06 Sep, 2023

Dr Fabrice Jaffré

Asst. Professor of Cell and Developmental Biology, Department of Surgery, Weill Cornell Medical College, New York

Human iPSCs as a disease modeling platform to explore congenital heart defects and cardiomyopathies in rare genetic disorders


Noonan syndrome (NS) belongs to a group of genetic disorders called RASopathies that are caused by germ-line mutations that affect genes residing along the canonical RAS-MAPKinase signaling pathway. NS constitutes one of the most common causes of congenital heart defects (CHDs). Infants with NS present with cardiomyopathies and a variety of severe CHDs and no specific treatment exists for children with NS and exhibiting hypertrophic cardiomyopathy (HCM). Moreover, the molecular mechanisms underlying cardiogenesis defects in NS remain poorly understood and an important need lingers to uncover therapeutic strategies through the in-depth investigation of the molecular causes of CHDs and cardiomyopathies in NS. In this seminar, I will first present how we used human induced pluripotent stem cell (hiPSC)-derived cardiomyocytes to decipher the molecular pathways that underlie HCM in NS. I will next highlight our ongoing efforts to understand the function of RAF1 in early human cardiogenesis as well as the impact of NS RAF1 mutations in this process. I will end by presenting my research program. I will discuss how we can leverage our hPSC-based platform to study cardiogenesis and cardiac function in genetic disorders as a unique opportunity to discover the molecular perturbations responsible for CHDs or cardiomyopathies.

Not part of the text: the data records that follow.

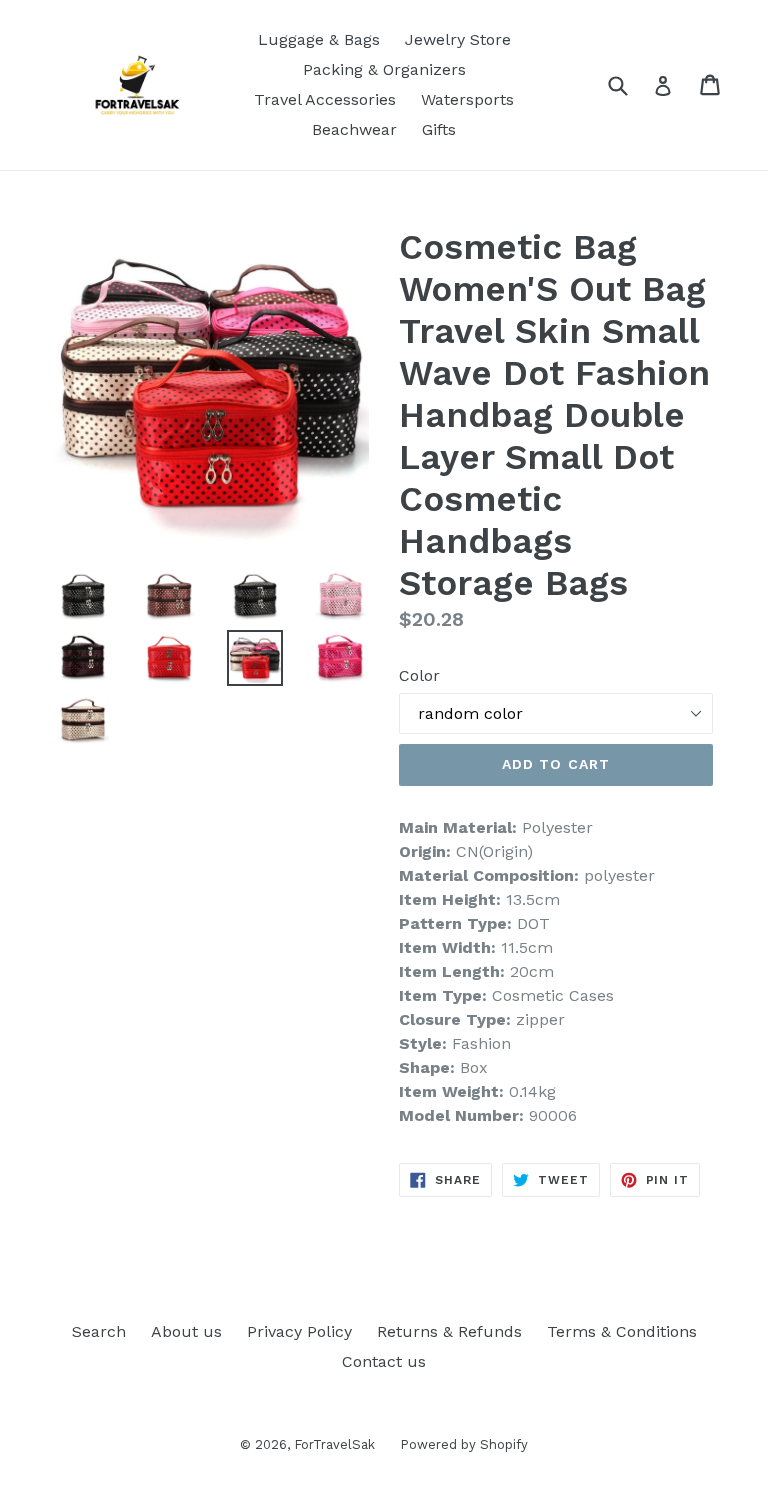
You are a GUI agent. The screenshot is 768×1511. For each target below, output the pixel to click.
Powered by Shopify (464, 1444)
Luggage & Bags (319, 39)
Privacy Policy (299, 1331)
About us (186, 1331)
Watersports (467, 99)
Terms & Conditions (622, 1331)
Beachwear (354, 129)
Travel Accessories (325, 99)
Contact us (384, 1361)
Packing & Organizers (384, 69)
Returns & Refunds (449, 1331)
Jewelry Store (458, 39)
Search (99, 1331)
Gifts (439, 129)
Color (419, 675)
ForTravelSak (334, 1444)
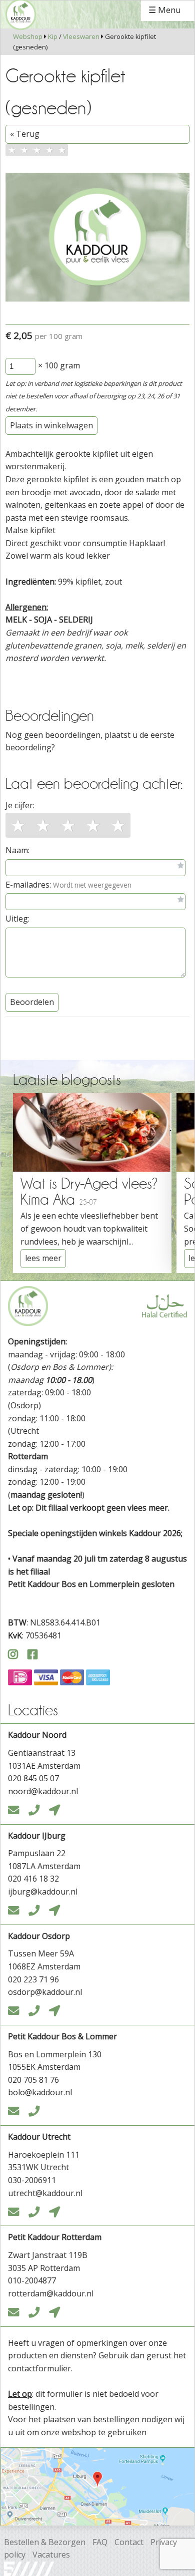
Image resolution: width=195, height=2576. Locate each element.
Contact (129, 2542)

Fabrice Jaffré is an Assistant Professor of Cell and Developmental Biology at Weill Cornell Medical College in New York City. He obtained his PhD at the Sorbonne University in Paris, where he explored the function of serotonin receptors in pathological cardiac hypertrophy. Fabrice later joined Beth Israel Deaconess Medical Center, Harvard Medical School where he used hiPSCs to delineate the molecular mechanisms underlying hypertrophic cardiomyopathy in RASopathies. His work was supported by a Scientist Development Grant from the American Heart Association. His lab uses human iPSCs, cardiac directed differentiation, genome editing (CRISPR), multi-omics, 3D organoids and engineered heart tissues as developmental and disease models. Fabrice’s work is currently supported by the Upenn Orphan disease Center, the UK Noonan syndrome Association and by the Additional Ventures Single Ventricle Research Fund Award.